Exception : H₂O, H⁺, OH^– and excess quantities are not considered in the determining process of order.

Examples :

CH₃COOC₂H₅ + H₂O → CH₃COOH + C₂H₅; Order = 1;

r = k [CH₃COOC₂H₅]

2A (excess) + B → Product ; Order = 1; R = k [B]

2N₂O₅ → 4NO₂ + O₂ ; Order = 1; R = k [N₂O₅]

2Cl₂O₇ → 2Cl₂ + 7O₂ ; Order = 1 ; R = k [Cl₂O₇]
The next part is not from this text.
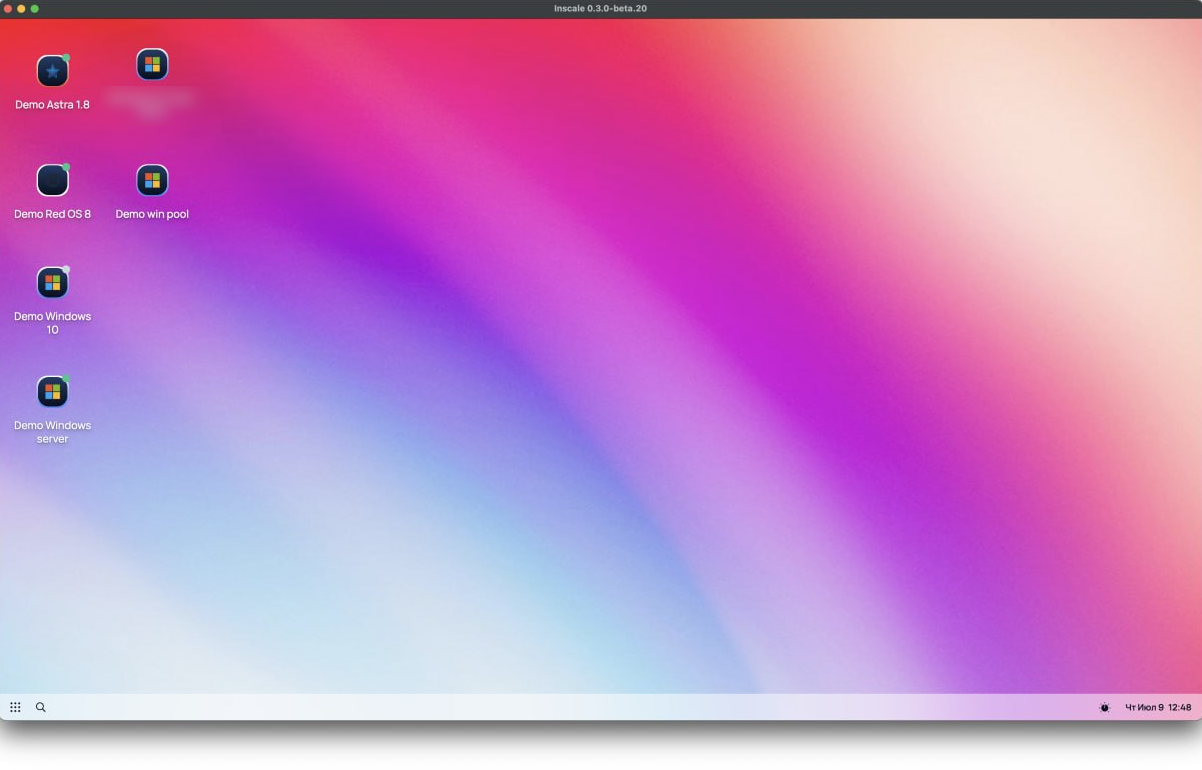Click the date and time Чт Июл 9 12:48
1202x770 pixels.
(1158, 707)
(CH₃)₃ – C – Cl + OH^– → (CH₃)₃C – OH + Cl^– ; Order = 1;

R = k [(CH₃)₃C – Cl]

(i) Velocity constant for first order reaction : Let us take the reaction

A → Product

Initially t = 0 a 0

After time t = t (a – x)

Here, ‘a’ be the concentration of A at the starting and (a – x) is the concentration of A after time t i.e., x part has been changed in to products. So, the rate of reaction after time t is equal to

$\frac { dx }{ dt }$ ∝ (a-x) or $\frac { dx }{ dt }$ = (a-x) or $\frac { dx }{ (a-x) }$ = k.dt …..(i)
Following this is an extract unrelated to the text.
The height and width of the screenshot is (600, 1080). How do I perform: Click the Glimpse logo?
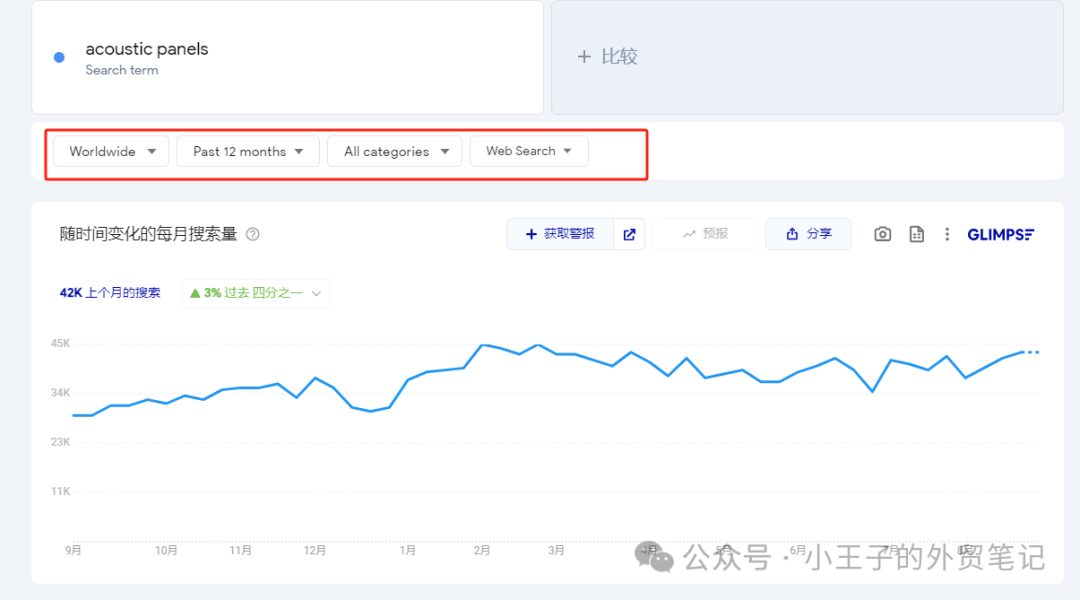coord(1000,234)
integrated rate constant is,

k = $\frac { 2.303 }{ t }$ log₁₀ $\frac { a }{ (a-x) }$ …..(ii)

t = $\frac { 2.303 }{ k }$ log₁₀ $\frac { a }{ (a-x) }$ …..(ii)

(ii) Half life period of the first order reaction : when t = t_1/2; x = $\frac { a }{ 2 }$ then eq. (ii) becomes

t_1/2 = $\frac { 2.303 }{ k }$ log₁₀ $\frac { a }{ \left( a-\frac { a }{ 2 } \right) }$ ; t_1/2 = $\frac { 2.303 }{ k }$ log₁₀ $\frac { a }{ a/2 }$

t_1/2 = $\frac { 2.303 }{ k }$ log₁₀2 (∴ log 2 = 0.3010) ; ∴ t_1/2 = $\frac { 2.303 }{ k }$ × 0.3010 t_1/2= $\frac { 0.693 }{ k }$

Half life period for first order reaction is independent from the concentration of reactant.

Time for completion of n^th fraction, t_1/n = $\frac { 2.303 }{ k }$ log $\frac { 1 }{ \left( 1-\frac { 1 }{ n } \right) }$

(iii) Unit of rate constant of first order reaction : k = (sec)^–1

(2) Second order reaction : Reaction whose rate is determined by change of two concentration terms is said to be a second order reaction. For example,

CH₃COOH + C₂H₅OH → CH₃COOC₂H₅ + H₂O

S₂O₈^2– + 2I^– → 2SO₄^2– + I₂

(i) Calculation of rate constant : 2A → product or A + B → product

When concentration of A and B are same.

A + B → Product

Initially t = 0 a a 0

After time t = t (a-x) x

$\frac { dx }{ dt }$ = k[A] [B] = k[A][B] = k[A][B]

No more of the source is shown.